→ Set tasks:
1 - Set down the Ashoka essay word for word, from "I also hated" to "a different parent.".
2 - Answer these questions about the Ashoka essay:
(a) What role did the writer have on joining Ashoka?
(b) How much time did Gerald Koller ask the writer to set aside for their first conversation?
(c) Besides normality, family, home and routine, what does Gerald say we need to be happy?
3 - Continue the Ashoka essay on searching for Fellows from its last sentence.

→ Excerpted passage:
++++++++++

How I Learned That We Sometimes Need To Fall Off Trees
Love Letters to Pearl Diving. Part 1.
In Ashoka, we have a culture of talking about how working with Social Entrepreneurs and in the organization changed our lives. We talk about it over a beer with colleagues, it comes up consistently in staff retreats, and even in their goodbye emails people talk about how the entrepreneurial and collegial spirit, the permission to think big and the freedom you are entrusted with, impacted their idea of who they were and – more importantly – who they could aspire to become.
All of this resonates with me too. Ashoka´s organizational culture has changed my life. But for me, there is another, an additional layer.
When I joined Ashoka as Country Director for Austria, I started looking for candidates for the Ashoka Fellowship. It felt natural to do this in the first year, to start this mysterious process of search, deep-diving, looking for “pearls,” surveying the world for those very special people who become Ashoka Fellows.
The hardest part was understanding our concept of innovation and systems change. But I got there, and I savored those moments of intellectual play: hours discussing, dissecting, deconstructing ideas, finding new interpretations, frames – almost like mind puzzles.
I also hated some of it: having to categorize, to put those beautiful creations into “boxes,” to label and disqualify some of them, and then to draft, write, rewrite fellow profiles.
But then, something almost magical happened. I met Gerald Koller, who has since become Fellow in Austria. His work and thinking mesmerized me. In our first encounter, he told me to make at least three hours of time for our conversation. So I did. And I emerged a different person and a different parent.
Gerald´s insights are based on a deep insight, one that touches on what makes us human – our appetite for risk. What Gerald proposes is that to be happy, we need a balance of normality, family, home and routine, but we also need extraordinary moments of “high.”

++++++++++

→ Dataset excerpts:
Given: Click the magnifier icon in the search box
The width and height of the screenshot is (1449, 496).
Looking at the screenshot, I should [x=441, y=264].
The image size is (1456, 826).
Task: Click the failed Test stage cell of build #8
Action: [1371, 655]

++++++++++

→ The replies:
1 -
I also hated some of it: having to categorize, to put those beautiful creations into “boxes,” to label and disqualify some of them, and then to draft, write, rewrite fellow profiles.
But then, something almost magical happened. I met Gerald Koller, who has since become Fellow in Austria. His work and thinking mesmerized me. In our first encounter, he told me to make at least three hours of time for our conversation. So I did. And I emerged a different person and a different parent.

2 -
(a) Country Director for Austria.
(b) At least three hours.
(c) Extraordinary moments of "high."

3 -
We need routine to feel rooted, but if we don’t find moments of diversion, we walk down the road of depression. Conversely, those who only seek out “highs” are prone to addiction.
As humans, we are wired for risk. We seek it. It is what makes those moments of “high” special. People find their “rush” in different things, for some it is climbing a mountain, jumping off cliffs, running a marathon, dancing through the night, indulging in alcohol and substances.
Gerald helped me understand that to feel “complete,” we need to feel “alive.” And we are most alive in situations that are risky: in this inner place, where the border between risk and danger starts to blur. Situations, in which we “test” ourselves and learn more about who we really are and want to be.
Gerald trains young people, social workers, mayors of towns and parents to understand their own risk behaviors, become risk competent themselves and empower others to do the same.
Gerald helped me understand that we cannot lead happy lives without taking risks, and instead what we need to learn is how to tread that fine line between risk and danger. That what we want to avoid is the danger, not the risk.
He also helped me understand that this meant I had to be a different parent: that in order for kids to become the strong, balanced, self-guided, happy grown-ups we want them to be, we have to expose them to risk and guide them in their own learning path of weighing those risks. He helped me see that as parents our role is not to stop our kids from climbing a tree, but that our role is to ask them how high they want to climb, whether it still feels right to them, help them find their inner radar for their very own risk appetite. And that our role as parents is to guide them to experience the pleasure of celebrating their very own, self-guided achievement.
Which, by the way, will make them not only happier people, but is also vital to their development into active citizens later on.
Does it mean that kids will fall? Break their arm? Maybe. But what is more likely, is that they will start trusting their inner compass and know how high to climb next time.
It is this guidance towards risk competence that instills them with a sense of ownership, responsibility, and trust in their own judgment. It will be an invaluable skill later when they are confronted with offers; we don’t want them to accept.
Gerald taught me to trust my own inner risk compass, to indulge in the rush of happiness, to celebrate craziness once in a while, to let go of control, to trust my instincts as the only path to contentment.
And luckily, my daughter has not fallen off a tree yet.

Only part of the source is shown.